Noboyuki FUKUMOTO (Akagi, Kaiji) a pour habitude de mettre en scène des stratégies incroyables, des véritables combats de l'esprit. Au premier abord, Saikyô Densetsu Kurosawa semble varier de ce schéma mais au fil de la lecture, on comprend que bien au contraire il est la démonstration la plus éclatante du style de l'auteur. Le héros ne va pas ici affronter autant d'adversaires improbables que charismatiques : il va se battre contre lui-même.
Kurosawa est un homme, célibataire, dans la quarantaine. Il occupe le poste d'ouvrier dans un chantier de construction où il n'exerce aucune responsabilité malgré son expérience. C'est un taiseux qui a une sorte d'aura en négatif. Son seul ami est une pancarte-mannequin. Néanmoins, Kurosawa veut être populaire. Alors qui ni l'argent ni les femmes ni la popularité ne lui ont jamais souris, il veut être aimé, admiré, respecté. Du haut d'une vie que d'aucuns jugeraient gâchée, il n'a abandonné aucun de ses rêves d'enfant. Malheureusement, c'est un vrai chat noir : tout ce qu'il entreprend est mal interprété et l'enferme un peu plus dans l'échec et la solitude.

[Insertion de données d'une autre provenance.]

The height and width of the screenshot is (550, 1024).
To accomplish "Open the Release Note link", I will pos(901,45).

Mais un jour il va sonner la révolte. Ivre, il jure de se venger de trois ados, des petites frappes qui l'ont brutalisé pour s'amuser et l'ont humilié. Sobre le lendemain, il aurait certainement oublié cette promesse d'ivrogne mais il a échauffé les esprits d'autres gens dans le bar et le voilà piégé. Celui qui a fui va devoir se battre.

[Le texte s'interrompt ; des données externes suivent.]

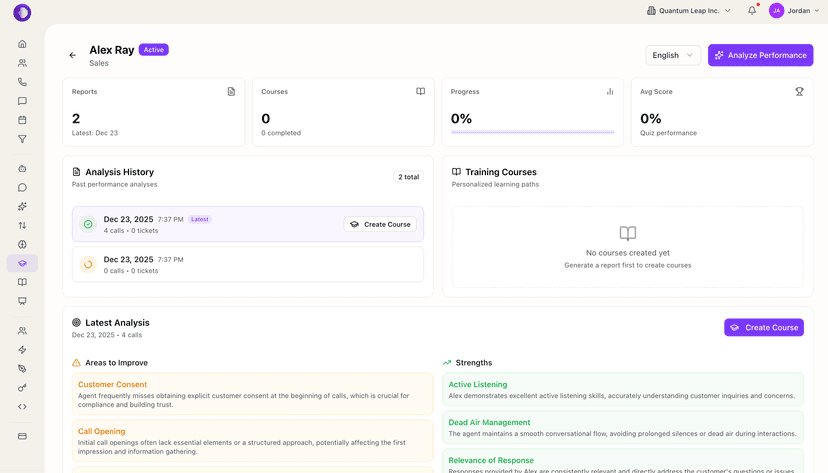Screen dimensions: 828x473
Task: Click the key icon in sidebar
Action: pos(22,388)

Oubliez les combats où le héros se surpasse et fait éclater la roche, ici les combats sont réalistes, tous les coups sont permis, tout ce qui vous tombe sous la main est une arme, et oubliez aussi les duels alors que les autres regardent. Ici on se bat à 10 contre 1 et si on peut sortir une arme alors que l'adversaire est mains nues. Bien sûr dit comme ça, vous craignez une apologie de violence mais il n'en est rien. Kurosawa va rencontrer des faibles comme lui : des jeunes sans diplômes à l'avenir bouché, des SDF (plus encore qu'en France les SDF sont un sujet tabou au Japon), etc. Ils se battent d'abord contre eux-mêmes, contre leur lâcheté, avant de se battre contre les autres.
Et alors la technique du clair-obscur prend tout son sens, dans une ambiance dépressive et avec un héros à la telle joie de vivre qu'il justifierait la prescription de Lexomil à la tonne, Saikyô Densetsu Kurosawa délivre un formidable message d'espoir. Les laissés-pour-compte ont eux aussi droit à leur part de bonheur, et elle se cache parfois juste sous leurs yeux. Mais il faut savoir se démener pour ça, sans faillir, même quand rien ne semble marcher.